Helper method to create test email data for testing.
Args:
fake: Faker instance for generating test data
Returns:
dict: Test email data including recipients, subject, body, and substitutions
"""
return {
"to": [fake.email() for _ in range(3)],
"subject": fake.sentence(nb_words=4),
"body": "Hello {{name}}, this is a test email from {{company}}.",
"substitutions": {
"name": fake.name(),
"company": fake.company(),
"date": fake.date(),
},
}
def test_send_inner_email_success(self, db_session_with_containers, mock_external_service_dependencies):
"""
Test successful email sending with valid data.
This test verifies:
- Proper email service initialization check
- Template rendering with substitutions
- Email service integration
- Multiple recipient handling
"""
# Arrange: Create test data
fake = Faker()
email_data = self._create_test_email_data(fake)
# Act: Execute the task
send_inner_email_task(
to=email_data["to"],
subject=email_data["subject"],
body=email_data["body"],
substitutions=email_data["substitutions"],
)
# Assert: Verify the expected outcomes
# Verify mail service was checked for initialization
mock_external_service_dependencies["mail"].is_inited.assert_called_once()
# Verify template rendering was called with correct parameters
mock_external_service_dependencies["render_template"].assert_called_once_with(
email_data["body"], email_data["substitutions"]
)
# Verify email service was called once with the full recipient list
mock_email_service = mock_external_service_dependencies["email_service"]

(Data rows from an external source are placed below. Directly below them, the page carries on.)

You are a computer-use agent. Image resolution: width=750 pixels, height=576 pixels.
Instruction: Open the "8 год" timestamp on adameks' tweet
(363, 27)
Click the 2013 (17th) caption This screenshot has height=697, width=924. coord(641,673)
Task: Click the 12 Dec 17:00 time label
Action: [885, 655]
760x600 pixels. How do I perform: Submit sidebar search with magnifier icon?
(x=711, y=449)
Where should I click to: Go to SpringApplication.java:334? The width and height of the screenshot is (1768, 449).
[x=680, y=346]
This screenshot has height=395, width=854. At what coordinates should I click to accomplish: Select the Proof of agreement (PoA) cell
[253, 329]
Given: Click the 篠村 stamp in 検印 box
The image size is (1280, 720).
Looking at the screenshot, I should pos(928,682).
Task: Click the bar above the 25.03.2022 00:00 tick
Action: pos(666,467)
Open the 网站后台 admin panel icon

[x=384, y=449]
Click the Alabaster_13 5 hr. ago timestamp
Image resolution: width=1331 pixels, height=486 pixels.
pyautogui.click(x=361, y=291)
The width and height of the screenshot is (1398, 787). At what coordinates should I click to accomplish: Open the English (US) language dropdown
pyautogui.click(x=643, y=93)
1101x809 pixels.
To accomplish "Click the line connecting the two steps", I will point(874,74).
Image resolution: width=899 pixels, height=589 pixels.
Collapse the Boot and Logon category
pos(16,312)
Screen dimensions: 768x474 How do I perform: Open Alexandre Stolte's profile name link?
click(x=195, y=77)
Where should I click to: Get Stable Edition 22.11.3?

mock_email_service.send_raw_email.assert_called_once_with(
to=email_data["to"],
subject=email_data["subject"],
html_content="<html>Test email content</html>",
)
def test_send_inner_email_single_recipient(self, db_session_with_containers, mock_external_service_dependencies):
"""
Test email sending with single recipient.
This test verifies:
- Single recipient handling
- Template rendering
- Email service integration
"""
# Arrange: Create test data with single recipient
fake = Faker()
email_data = {
"to": [fake.email()],
"subject": fake.sentence(nb_words=3),
"body": "Welcome {{user_name}}!",
"substitutions": {
"user_name": fake.name(),
},
}
# Act: Execute the task
send_inner_email_task(
to=email_data["to"],
subject=email_data["subject"],
body=email_data["body"],
substitutions=email_data["substitutions"],
)
# Assert: Verify the expected outcomes
mock_email_service = mock_external_service_dependencies["email_service"]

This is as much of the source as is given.